I’m trying to move on from my disappointment about the 2024 election [primarily with the people who elected him]. To help with that effort, I turned off the news channels. Being hooked on the drama of what is happening in our nation’s politics is a drug that was killing me. For years, I had allowed the news to chirp incessantly while I did what I needed to do on my computer. The news was always a raucous opera, but lately, it has evolved into a horror show. To escape that threatening noise, I stream Amazon Music now.
After I added the Amazon Music Channel to my Fire TV, I made out my playlist: Folk Songs of the 60s. Neil Young, Van Morrison, Cat Stevens, and others pipe in, and I love those guys, too, but my playlist is filled with Peter, Paul, & Mary, Bob Dylan, Joni Mitchell, Judy Collins, Joan Baez, and others.

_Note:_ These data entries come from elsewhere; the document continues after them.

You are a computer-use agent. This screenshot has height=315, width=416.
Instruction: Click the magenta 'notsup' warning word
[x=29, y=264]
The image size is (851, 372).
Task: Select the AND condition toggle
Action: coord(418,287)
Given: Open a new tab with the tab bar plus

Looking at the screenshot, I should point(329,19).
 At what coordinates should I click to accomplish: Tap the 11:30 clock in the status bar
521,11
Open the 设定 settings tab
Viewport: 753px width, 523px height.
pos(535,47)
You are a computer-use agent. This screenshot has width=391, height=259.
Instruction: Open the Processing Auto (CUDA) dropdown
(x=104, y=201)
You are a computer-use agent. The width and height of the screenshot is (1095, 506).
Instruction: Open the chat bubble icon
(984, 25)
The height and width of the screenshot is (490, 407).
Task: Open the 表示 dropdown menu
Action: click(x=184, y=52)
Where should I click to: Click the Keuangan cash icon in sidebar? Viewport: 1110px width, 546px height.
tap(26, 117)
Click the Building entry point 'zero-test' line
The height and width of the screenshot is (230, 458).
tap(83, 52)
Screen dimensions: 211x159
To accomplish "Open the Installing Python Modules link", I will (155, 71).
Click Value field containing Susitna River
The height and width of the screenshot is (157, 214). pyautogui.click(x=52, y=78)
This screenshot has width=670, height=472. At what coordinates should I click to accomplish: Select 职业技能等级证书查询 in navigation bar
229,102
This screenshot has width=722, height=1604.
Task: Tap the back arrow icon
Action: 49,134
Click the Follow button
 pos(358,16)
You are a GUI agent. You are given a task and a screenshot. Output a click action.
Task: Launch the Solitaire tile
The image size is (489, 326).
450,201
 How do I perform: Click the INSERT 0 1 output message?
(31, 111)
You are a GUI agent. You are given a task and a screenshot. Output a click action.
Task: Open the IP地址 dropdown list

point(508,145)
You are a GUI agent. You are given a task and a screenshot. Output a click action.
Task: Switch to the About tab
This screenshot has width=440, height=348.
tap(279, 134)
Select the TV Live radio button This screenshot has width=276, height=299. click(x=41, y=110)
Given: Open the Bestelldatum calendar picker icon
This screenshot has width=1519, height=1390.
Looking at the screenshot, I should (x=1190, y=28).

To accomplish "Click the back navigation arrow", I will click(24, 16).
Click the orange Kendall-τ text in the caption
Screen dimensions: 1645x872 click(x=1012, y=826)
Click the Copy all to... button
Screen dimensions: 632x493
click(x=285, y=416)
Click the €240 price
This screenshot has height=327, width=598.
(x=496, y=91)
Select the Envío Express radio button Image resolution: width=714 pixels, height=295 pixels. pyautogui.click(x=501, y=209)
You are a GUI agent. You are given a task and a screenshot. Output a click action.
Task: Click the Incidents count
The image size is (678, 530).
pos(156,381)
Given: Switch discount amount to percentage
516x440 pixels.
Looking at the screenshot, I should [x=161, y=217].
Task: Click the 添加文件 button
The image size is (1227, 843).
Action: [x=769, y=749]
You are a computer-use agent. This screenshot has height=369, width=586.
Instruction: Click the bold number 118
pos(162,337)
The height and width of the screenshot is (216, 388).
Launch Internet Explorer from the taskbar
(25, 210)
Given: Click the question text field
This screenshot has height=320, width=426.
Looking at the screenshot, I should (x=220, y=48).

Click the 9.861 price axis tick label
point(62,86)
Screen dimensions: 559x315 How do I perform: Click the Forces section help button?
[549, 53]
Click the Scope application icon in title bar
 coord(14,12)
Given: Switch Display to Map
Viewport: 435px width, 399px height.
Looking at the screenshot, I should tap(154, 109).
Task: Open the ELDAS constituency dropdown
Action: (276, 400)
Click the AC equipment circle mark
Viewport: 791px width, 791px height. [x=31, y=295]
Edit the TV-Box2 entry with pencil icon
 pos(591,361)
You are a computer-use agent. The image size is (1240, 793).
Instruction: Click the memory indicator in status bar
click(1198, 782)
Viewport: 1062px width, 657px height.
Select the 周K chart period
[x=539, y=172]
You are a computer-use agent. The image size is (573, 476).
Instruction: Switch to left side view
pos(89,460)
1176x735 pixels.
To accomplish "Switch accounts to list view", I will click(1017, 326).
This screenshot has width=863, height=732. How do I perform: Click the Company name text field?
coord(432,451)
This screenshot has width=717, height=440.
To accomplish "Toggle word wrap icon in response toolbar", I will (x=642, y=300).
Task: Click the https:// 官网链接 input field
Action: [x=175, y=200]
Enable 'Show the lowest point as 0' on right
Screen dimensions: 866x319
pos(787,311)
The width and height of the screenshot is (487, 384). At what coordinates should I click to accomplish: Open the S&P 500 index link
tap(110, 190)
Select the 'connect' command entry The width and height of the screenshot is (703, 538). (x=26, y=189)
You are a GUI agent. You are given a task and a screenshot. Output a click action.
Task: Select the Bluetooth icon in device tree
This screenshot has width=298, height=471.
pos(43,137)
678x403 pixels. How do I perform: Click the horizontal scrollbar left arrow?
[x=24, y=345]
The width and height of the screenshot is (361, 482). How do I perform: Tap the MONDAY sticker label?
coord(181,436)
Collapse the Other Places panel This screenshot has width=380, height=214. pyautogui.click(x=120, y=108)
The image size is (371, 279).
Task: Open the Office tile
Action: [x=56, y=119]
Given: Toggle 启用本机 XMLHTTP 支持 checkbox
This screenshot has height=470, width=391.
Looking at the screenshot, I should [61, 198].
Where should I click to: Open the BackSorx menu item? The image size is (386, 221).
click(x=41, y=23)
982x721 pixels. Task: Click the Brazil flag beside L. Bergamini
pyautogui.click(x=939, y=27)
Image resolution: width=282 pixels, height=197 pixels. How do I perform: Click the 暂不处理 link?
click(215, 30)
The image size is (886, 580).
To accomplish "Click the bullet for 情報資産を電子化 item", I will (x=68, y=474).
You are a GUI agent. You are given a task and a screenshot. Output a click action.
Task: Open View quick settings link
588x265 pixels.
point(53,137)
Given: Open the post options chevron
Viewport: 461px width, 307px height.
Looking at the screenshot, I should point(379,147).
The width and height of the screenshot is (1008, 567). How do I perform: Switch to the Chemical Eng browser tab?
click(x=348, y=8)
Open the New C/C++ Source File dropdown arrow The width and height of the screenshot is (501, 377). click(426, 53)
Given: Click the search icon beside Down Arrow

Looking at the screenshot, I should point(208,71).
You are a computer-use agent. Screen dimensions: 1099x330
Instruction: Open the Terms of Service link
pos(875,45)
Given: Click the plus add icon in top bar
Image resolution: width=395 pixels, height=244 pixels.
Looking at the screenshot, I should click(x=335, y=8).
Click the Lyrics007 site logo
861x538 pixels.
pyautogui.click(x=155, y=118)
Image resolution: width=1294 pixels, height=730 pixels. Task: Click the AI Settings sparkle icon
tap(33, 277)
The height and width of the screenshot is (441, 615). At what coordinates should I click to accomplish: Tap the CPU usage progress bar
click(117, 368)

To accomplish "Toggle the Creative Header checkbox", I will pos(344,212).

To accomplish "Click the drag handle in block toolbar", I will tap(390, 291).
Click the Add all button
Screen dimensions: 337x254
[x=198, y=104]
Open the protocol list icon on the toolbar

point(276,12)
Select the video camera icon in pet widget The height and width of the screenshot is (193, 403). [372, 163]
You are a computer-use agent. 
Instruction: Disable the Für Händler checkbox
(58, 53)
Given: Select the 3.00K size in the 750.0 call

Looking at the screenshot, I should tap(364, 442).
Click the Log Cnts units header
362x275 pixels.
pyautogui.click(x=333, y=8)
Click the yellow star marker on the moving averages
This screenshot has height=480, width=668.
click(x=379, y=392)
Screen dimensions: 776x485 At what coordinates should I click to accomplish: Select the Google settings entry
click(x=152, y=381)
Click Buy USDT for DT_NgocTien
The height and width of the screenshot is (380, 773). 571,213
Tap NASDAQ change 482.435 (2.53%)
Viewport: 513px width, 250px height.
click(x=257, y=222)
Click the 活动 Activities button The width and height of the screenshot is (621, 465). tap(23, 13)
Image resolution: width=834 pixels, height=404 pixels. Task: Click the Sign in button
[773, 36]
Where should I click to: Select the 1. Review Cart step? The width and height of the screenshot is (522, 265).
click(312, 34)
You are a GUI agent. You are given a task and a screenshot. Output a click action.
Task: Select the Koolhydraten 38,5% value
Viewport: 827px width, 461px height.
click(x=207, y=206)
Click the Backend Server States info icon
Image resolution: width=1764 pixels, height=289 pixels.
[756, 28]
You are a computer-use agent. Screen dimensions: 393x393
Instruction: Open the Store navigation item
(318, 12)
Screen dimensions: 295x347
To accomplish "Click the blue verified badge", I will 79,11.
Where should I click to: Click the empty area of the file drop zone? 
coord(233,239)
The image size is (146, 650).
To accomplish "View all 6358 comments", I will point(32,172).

The bird-like voice of Joan Baez singing in the 60s is unforgettable. I thought I knew all her songs, but last night I heard her singing over 50 years later. Her voice had become older and raspier–not the bird that she once was–but she is still a poet and a prophet.
Last night I heard Baez singing “My President Sang Amazing Grace,” and I wept. It was a painful reflection on our nation, and there is a hint of the old hymn “Amazing Grace” filtering in and out throughout the song. What a masterpiece:
The song tells the story of how a young man entered a church in Charleston, SC.
“He was not friend, he was not kinBut they opened the door and let him in.”
The people in that church welcomed the newcomer who eventually pulled out his automatic and obliterated 9 sweet lambs.
I remember that violation in 2015, and I remember watching and hearing our president Barack Obama speak at the subsequent funeral service. His voice was not like a bird, but he sang to my heart.
Joan Baez turned that poignant moment and the tragedy before it into a song that makes me cry. My sleep last night was frequently interrupted by that song’s message. Today, I cry for all the people who have been slaughtered in mass murders, and I cry for our nation that refuses to end that devastation. But yesterday, when I heard the older and wiser Joan Baez sing: “My President Sang Amazing Grace,” I realized that the travesty of that song has not ended in other ways:
“… We argued where to lay the blameAnd how the wounds might be made whole.”
On one man’s hate or our nation’s shame Some sickness of the mind or soulHalf a century ago, Joan Baez sang Blowin’ in the Wind. Her new album is: “Whistle Down the Wind.” I am not certain, but that title suggests that like me, Joan Baez never found “The answers my friend … blowing in the wind.”
Rather, the wind has continued to howl. Our choice is whether to “Whistle Down the Wind” or succumb.
Some might say that it was serendipitous that I heard Joan Baez’s newer song last night, as I continue to mourn for our nation. I call it the hand of God. Turning off the news did not turn off my mind. While bad news is not hammering me constantly today, I still hear the truth, and I still pray that the Truth will set us free.